Begin EXCERPT PROVIDED

Going, Going... is the ninth studio album by English rock band The Wedding Present. It was released on 2 September 2016 in the UK, and 2 December 2016 in the US, by their record label, Scopitones.  It is a 20-song double multimedia album - each song has its own video included - that is also a travelogue about a journey across North America.

Background 
Going, Going... came four years after the band's previous album, Valentina. David Gedge had decided that he didn't want the next album to be "just another album" and decided on a format of a number of interconnected pieces.  In 2014 he travelled across America with photographer Jessica McMillan and made a number of films.  After that, says Gedge, it was a case of "progressing through the music, trying all sorts of ideas, seeing how they work set against the visuals."

End EXCERPT PROVIDED
Begin RAW DATA

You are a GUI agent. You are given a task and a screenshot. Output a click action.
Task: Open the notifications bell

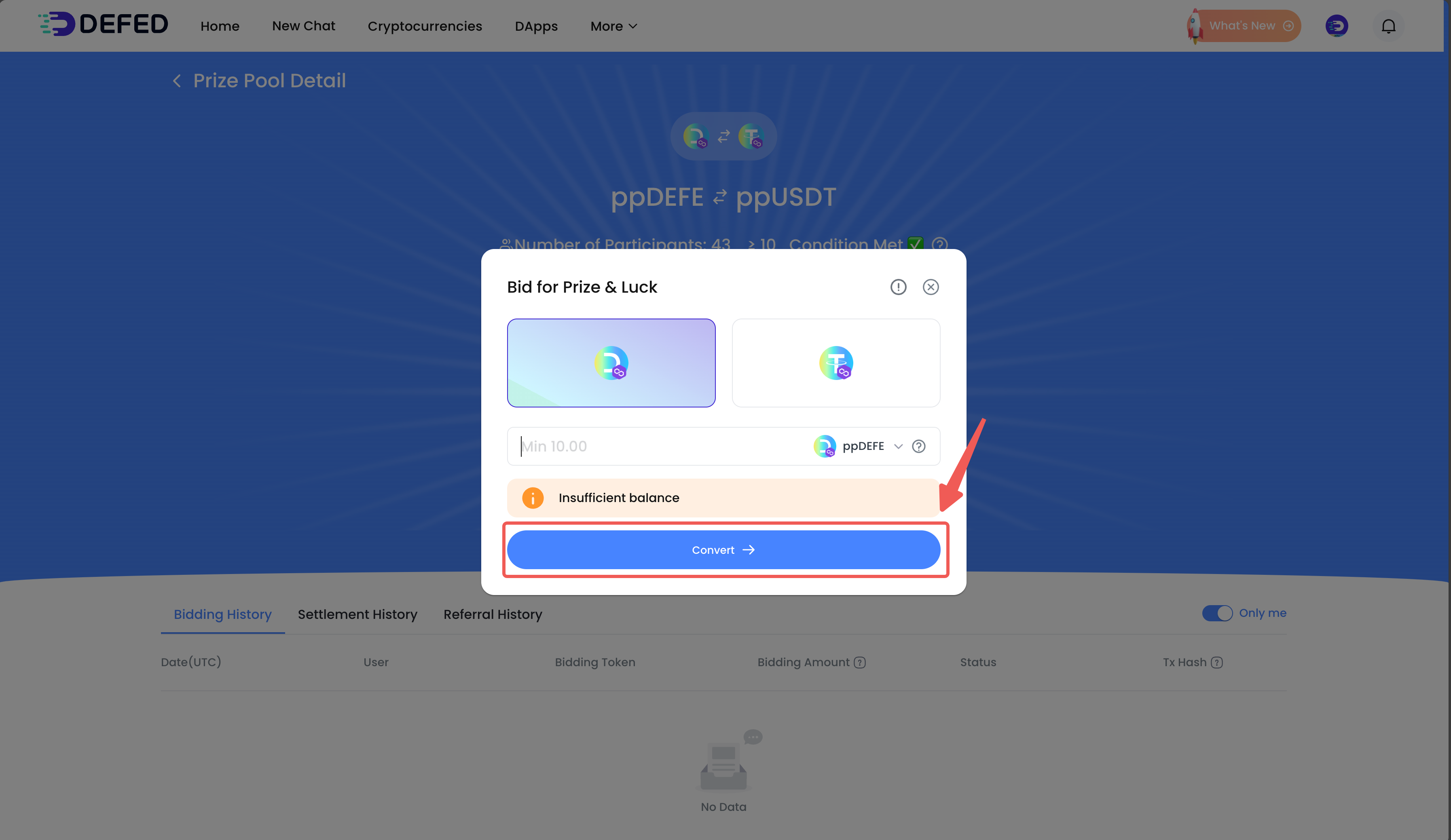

End RAW DATA

» WHAT TO WORK ON
A: According to the passage about Going, Going..., whom did David Gedge travel across America with in 2014?
B: Using the passage about Going, Going..., decide whether each statement agrees with it: (i) The album came out in the US before it came out in the UK. (ii) Every song on the album has its own video. (iii) The album was released two years after Valentina.
C: List every calendar date or year that appears in the passage about Going, Going...

» RESPONSES BY TASK
A: He traveled with photographer Jessica McMillan.

B:
(i) No: "It was released on 2 September 2016 in the UK, and 2 December 2016 in the US"
(ii) Yes: "each song has its own video included"
(iii) No: "Going, Going... came four years after the band's previous album, Valentina."

C:
- 2 September 2016
- 2 December 2016
- 2014